▶ Task instructions
Reproduce the records word for word, with nothing left out.
* * *
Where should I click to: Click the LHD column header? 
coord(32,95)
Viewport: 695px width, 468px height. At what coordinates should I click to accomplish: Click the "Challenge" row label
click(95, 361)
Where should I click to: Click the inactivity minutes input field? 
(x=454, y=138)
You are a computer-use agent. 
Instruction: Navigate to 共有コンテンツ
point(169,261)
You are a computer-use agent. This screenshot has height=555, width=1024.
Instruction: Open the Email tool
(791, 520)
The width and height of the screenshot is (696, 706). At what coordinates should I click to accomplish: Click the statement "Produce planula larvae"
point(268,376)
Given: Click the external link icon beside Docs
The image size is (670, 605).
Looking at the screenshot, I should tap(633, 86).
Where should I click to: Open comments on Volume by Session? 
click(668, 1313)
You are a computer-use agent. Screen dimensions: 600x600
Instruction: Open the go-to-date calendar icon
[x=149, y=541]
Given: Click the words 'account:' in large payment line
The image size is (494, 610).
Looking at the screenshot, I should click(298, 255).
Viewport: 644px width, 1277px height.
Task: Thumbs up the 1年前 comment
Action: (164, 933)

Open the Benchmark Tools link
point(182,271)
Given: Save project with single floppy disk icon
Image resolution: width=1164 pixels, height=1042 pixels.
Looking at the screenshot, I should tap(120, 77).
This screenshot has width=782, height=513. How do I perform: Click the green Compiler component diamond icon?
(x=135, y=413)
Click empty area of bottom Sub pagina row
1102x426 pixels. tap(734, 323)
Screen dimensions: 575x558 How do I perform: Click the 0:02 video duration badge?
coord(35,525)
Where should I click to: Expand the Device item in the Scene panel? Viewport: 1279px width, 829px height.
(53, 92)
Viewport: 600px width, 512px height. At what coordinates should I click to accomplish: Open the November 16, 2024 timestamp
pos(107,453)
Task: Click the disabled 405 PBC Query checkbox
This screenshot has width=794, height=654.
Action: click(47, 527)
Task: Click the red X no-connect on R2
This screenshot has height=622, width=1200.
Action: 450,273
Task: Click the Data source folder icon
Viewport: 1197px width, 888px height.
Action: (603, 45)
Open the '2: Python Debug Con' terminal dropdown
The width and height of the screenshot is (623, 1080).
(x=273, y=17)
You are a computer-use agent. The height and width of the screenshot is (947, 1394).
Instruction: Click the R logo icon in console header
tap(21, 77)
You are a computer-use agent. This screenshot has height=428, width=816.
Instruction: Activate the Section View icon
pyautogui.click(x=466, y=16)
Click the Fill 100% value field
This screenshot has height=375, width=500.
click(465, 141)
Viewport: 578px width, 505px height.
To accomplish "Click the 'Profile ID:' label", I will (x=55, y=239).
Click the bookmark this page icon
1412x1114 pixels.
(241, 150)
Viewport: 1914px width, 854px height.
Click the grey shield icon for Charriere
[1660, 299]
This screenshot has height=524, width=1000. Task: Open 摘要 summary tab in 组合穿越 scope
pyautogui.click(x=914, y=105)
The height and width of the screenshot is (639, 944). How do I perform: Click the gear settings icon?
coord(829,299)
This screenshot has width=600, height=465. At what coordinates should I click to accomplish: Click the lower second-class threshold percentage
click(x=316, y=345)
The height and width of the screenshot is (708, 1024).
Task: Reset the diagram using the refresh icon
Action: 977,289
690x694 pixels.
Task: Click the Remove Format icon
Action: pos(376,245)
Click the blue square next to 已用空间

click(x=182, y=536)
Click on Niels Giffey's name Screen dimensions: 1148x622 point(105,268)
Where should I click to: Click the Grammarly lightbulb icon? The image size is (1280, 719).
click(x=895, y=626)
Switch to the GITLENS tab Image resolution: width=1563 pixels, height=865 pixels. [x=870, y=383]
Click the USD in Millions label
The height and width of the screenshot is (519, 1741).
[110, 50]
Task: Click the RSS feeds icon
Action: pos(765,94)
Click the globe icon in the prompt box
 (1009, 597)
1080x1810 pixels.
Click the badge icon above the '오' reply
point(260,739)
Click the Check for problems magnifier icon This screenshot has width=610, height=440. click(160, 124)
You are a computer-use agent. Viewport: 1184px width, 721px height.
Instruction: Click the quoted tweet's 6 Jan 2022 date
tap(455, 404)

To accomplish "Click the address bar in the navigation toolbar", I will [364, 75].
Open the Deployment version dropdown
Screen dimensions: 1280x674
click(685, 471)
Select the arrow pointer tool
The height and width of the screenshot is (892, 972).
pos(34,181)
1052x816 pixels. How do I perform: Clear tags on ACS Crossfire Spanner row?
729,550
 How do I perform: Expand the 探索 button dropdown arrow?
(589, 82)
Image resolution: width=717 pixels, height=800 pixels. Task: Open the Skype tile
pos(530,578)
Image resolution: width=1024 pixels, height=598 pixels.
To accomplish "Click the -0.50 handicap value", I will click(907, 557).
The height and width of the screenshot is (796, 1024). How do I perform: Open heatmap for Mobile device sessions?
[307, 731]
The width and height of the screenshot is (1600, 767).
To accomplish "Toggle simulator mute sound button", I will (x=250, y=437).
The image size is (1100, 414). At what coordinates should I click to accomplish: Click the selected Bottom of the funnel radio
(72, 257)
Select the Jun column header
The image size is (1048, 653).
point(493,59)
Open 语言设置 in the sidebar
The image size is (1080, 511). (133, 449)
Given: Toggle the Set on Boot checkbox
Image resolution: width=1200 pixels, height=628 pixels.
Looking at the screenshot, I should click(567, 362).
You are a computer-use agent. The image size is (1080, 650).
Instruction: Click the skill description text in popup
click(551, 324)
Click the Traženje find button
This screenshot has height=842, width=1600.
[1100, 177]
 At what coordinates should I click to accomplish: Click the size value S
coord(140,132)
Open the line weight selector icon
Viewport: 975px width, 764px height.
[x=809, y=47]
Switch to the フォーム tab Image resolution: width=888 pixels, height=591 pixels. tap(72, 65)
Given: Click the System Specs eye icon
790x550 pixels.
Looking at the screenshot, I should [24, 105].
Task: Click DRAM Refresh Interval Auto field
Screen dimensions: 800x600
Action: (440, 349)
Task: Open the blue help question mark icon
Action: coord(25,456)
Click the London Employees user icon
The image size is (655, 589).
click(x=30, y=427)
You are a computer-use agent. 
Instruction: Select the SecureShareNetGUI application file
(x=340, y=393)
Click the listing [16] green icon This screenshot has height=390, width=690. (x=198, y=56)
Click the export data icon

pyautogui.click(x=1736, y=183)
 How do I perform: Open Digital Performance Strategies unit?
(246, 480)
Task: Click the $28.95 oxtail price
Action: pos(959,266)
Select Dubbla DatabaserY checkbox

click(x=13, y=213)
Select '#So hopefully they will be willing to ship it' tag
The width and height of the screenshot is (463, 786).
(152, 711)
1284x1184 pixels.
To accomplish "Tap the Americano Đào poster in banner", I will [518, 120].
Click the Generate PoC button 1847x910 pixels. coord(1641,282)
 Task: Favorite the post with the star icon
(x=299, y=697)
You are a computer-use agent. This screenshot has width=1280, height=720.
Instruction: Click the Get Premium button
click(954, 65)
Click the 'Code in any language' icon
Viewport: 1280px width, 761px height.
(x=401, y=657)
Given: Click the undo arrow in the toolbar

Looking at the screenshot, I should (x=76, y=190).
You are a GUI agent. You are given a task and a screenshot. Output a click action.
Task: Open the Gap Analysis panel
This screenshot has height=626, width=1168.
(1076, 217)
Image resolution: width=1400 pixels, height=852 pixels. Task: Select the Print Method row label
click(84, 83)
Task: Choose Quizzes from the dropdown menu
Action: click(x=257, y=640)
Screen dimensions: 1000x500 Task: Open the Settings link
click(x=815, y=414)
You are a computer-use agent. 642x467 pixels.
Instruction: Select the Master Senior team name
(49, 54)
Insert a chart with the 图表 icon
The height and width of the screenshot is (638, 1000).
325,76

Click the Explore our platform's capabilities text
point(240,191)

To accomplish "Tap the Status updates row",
* * *
▶ Response box
Where should I click to: Click the LHD column header? 
coord(32,95)
Viewport: 695px width, 468px height. At what coordinates should I click to accomplish: Click the "Challenge" row label
click(95, 361)
Where should I click to: Click the inactivity minutes input field? 
(x=454, y=138)
You are a computer-use agent. 
Instruction: Navigate to 共有コンテンツ
point(169,261)
You are a computer-use agent. This screenshot has height=555, width=1024.
Instruction: Open the Email tool
(791, 520)
The width and height of the screenshot is (696, 706). At what coordinates should I click to accomplish: Click the statement "Produce planula larvae"
point(268,376)
Given: Click the external link icon beside Docs
The image size is (670, 605).
Looking at the screenshot, I should tap(633, 86).
Where should I click to: Open comments on Volume by Session? 
click(668, 1313)
You are a computer-use agent. Screen dimensions: 600x600
Instruction: Open the go-to-date calendar icon
[x=149, y=541]
Given: Click the words 'account:' in large payment line
The image size is (494, 610).
Looking at the screenshot, I should click(298, 255).
Viewport: 644px width, 1277px height.
Task: Thumbs up the 1年前 comment
Action: (164, 933)

Open the Benchmark Tools link
point(182,271)
Given: Save project with single floppy disk icon
Image resolution: width=1164 pixels, height=1042 pixels.
Looking at the screenshot, I should tap(120, 77).
This screenshot has width=782, height=513. How do I perform: Click the green Compiler component diamond icon?
(x=135, y=413)
Click empty area of bottom Sub pagina row
1102x426 pixels. tap(734, 323)
Screen dimensions: 575x558 How do I perform: Click the 0:02 video duration badge?
coord(35,525)
Where should I click to: Expand the Device item in the Scene panel? Viewport: 1279px width, 829px height.
(53, 92)
Viewport: 600px width, 512px height. At what coordinates should I click to accomplish: Open the November 16, 2024 timestamp
pos(107,453)
Task: Click the disabled 405 PBC Query checkbox
This screenshot has width=794, height=654.
Action: click(47, 527)
Task: Click the red X no-connect on R2
This screenshot has height=622, width=1200.
Action: 450,273
Task: Click the Data source folder icon
Viewport: 1197px width, 888px height.
Action: (603, 45)
Open the '2: Python Debug Con' terminal dropdown
The width and height of the screenshot is (623, 1080).
(x=273, y=17)
You are a computer-use agent. The height and width of the screenshot is (947, 1394).
Instruction: Click the R logo icon in console header
tap(21, 77)
You are a computer-use agent. This screenshot has height=428, width=816.
Instruction: Activate the Section View icon
pyautogui.click(x=466, y=16)
Click the Fill 100% value field
This screenshot has height=375, width=500.
click(465, 141)
Viewport: 578px width, 505px height.
To accomplish "Click the 'Profile ID:' label", I will (x=55, y=239).
Click the bookmark this page icon
1412x1114 pixels.
(241, 150)
Viewport: 1914px width, 854px height.
Click the grey shield icon for Charriere
[1660, 299]
This screenshot has height=524, width=1000. Task: Open 摘要 summary tab in 组合穿越 scope
pyautogui.click(x=914, y=105)
The height and width of the screenshot is (639, 944). How do I perform: Click the gear settings icon?
coord(829,299)
This screenshot has width=600, height=465. At what coordinates should I click to accomplish: Click the lower second-class threshold percentage
click(x=316, y=345)
The height and width of the screenshot is (708, 1024).
Task: Reset the diagram using the refresh icon
Action: 977,289
690x694 pixels.
Task: Click the Remove Format icon
Action: pos(376,245)
Click the blue square next to 已用空间

click(x=182, y=536)
Click on Niels Giffey's name Screen dimensions: 1148x622 point(105,268)
Where should I click to: Click the Grammarly lightbulb icon? The image size is (1280, 719).
click(x=895, y=626)
Switch to the GITLENS tab Image resolution: width=1563 pixels, height=865 pixels. [x=870, y=383]
Click the USD in Millions label
The height and width of the screenshot is (519, 1741).
[110, 50]
Task: Click the RSS feeds icon
Action: pos(765,94)
Click the globe icon in the prompt box
 (1009, 597)
1080x1810 pixels.
Click the badge icon above the '오' reply
point(260,739)
Click the Check for problems magnifier icon This screenshot has width=610, height=440. click(160, 124)
You are a computer-use agent. Viewport: 1184px width, 721px height.
Instruction: Click the quoted tweet's 6 Jan 2022 date
tap(455, 404)

To accomplish "Click the address bar in the navigation toolbar", I will [364, 75].
Open the Deployment version dropdown
Screen dimensions: 1280x674
click(685, 471)
Select the arrow pointer tool
The height and width of the screenshot is (892, 972).
pos(34,181)
1052x816 pixels. How do I perform: Clear tags on ACS Crossfire Spanner row?
729,550
 How do I perform: Expand the 探索 button dropdown arrow?
(589, 82)
Image resolution: width=717 pixels, height=800 pixels. Task: Open the Skype tile
pos(530,578)
Image resolution: width=1024 pixels, height=598 pixels.
To accomplish "Click the -0.50 handicap value", I will click(907, 557).
The height and width of the screenshot is (796, 1024). How do I perform: Open heatmap for Mobile device sessions?
[307, 731]
The width and height of the screenshot is (1600, 767).
To accomplish "Toggle simulator mute sound button", I will (x=250, y=437).
The image size is (1100, 414). At what coordinates should I click to accomplish: Click the selected Bottom of the funnel radio
(72, 257)
Select the Jun column header
The image size is (1048, 653).
point(493,59)
Open 语言设置 in the sidebar
The image size is (1080, 511). (133, 449)
Given: Toggle the Set on Boot checkbox
Image resolution: width=1200 pixels, height=628 pixels.
Looking at the screenshot, I should click(567, 362).
You are a computer-use agent. The image size is (1080, 650).
Instruction: Click the skill description text in popup
click(551, 324)
Click the Traženje find button
This screenshot has height=842, width=1600.
[1100, 177]
 At what coordinates should I click to accomplish: Click the size value S
coord(140,132)
Open the line weight selector icon
Viewport: 975px width, 764px height.
[x=809, y=47]
Switch to the フォーム tab Image resolution: width=888 pixels, height=591 pixels. tap(72, 65)
Given: Click the System Specs eye icon
790x550 pixels.
Looking at the screenshot, I should [24, 105].
Task: Click DRAM Refresh Interval Auto field
Screen dimensions: 800x600
Action: (440, 349)
Task: Open the blue help question mark icon
Action: coord(25,456)
Click the London Employees user icon
The image size is (655, 589).
click(x=30, y=427)
You are a computer-use agent. 
Instruction: Select the SecureShareNetGUI application file
(x=340, y=393)
Click the listing [16] green icon This screenshot has height=390, width=690. (x=198, y=56)
Click the export data icon

pyautogui.click(x=1736, y=183)
 How do I perform: Open Digital Performance Strategies unit?
(246, 480)
Task: Click the $28.95 oxtail price
Action: pos(959,266)
Select Dubbla DatabaserY checkbox

click(x=13, y=213)
Select '#So hopefully they will be willing to ship it' tag
The width and height of the screenshot is (463, 786).
(152, 711)
1284x1184 pixels.
To accomplish "Tap the Americano Đào poster in banner", I will [518, 120].
Click the Generate PoC button 1847x910 pixels. coord(1641,282)
 Task: Favorite the post with the star icon
(x=299, y=697)
You are a computer-use agent. This screenshot has width=1280, height=720.
Instruction: Click the Get Premium button
click(954, 65)
Click the 'Code in any language' icon
Viewport: 1280px width, 761px height.
(x=401, y=657)
Given: Click the undo arrow in the toolbar

Looking at the screenshot, I should (x=76, y=190).
You are a GUI agent. You are given a task and a screenshot. Output a click action.
Task: Open the Gap Analysis panel
This screenshot has height=626, width=1168.
(1076, 217)
Image resolution: width=1400 pixels, height=852 pixels. Task: Select the Print Method row label
click(84, 83)
Task: Choose Quizzes from the dropdown menu
Action: click(x=257, y=640)
Screen dimensions: 1000x500 Task: Open the Settings link
click(x=815, y=414)
You are a computer-use agent. 642x467 pixels.
Instruction: Select the Master Senior team name
(49, 54)
Insert a chart with the 图表 icon
The height and width of the screenshot is (638, 1000).
325,76

Click the Explore our platform's capabilities text
point(240,191)

To accomplish "Tap the Status updates row",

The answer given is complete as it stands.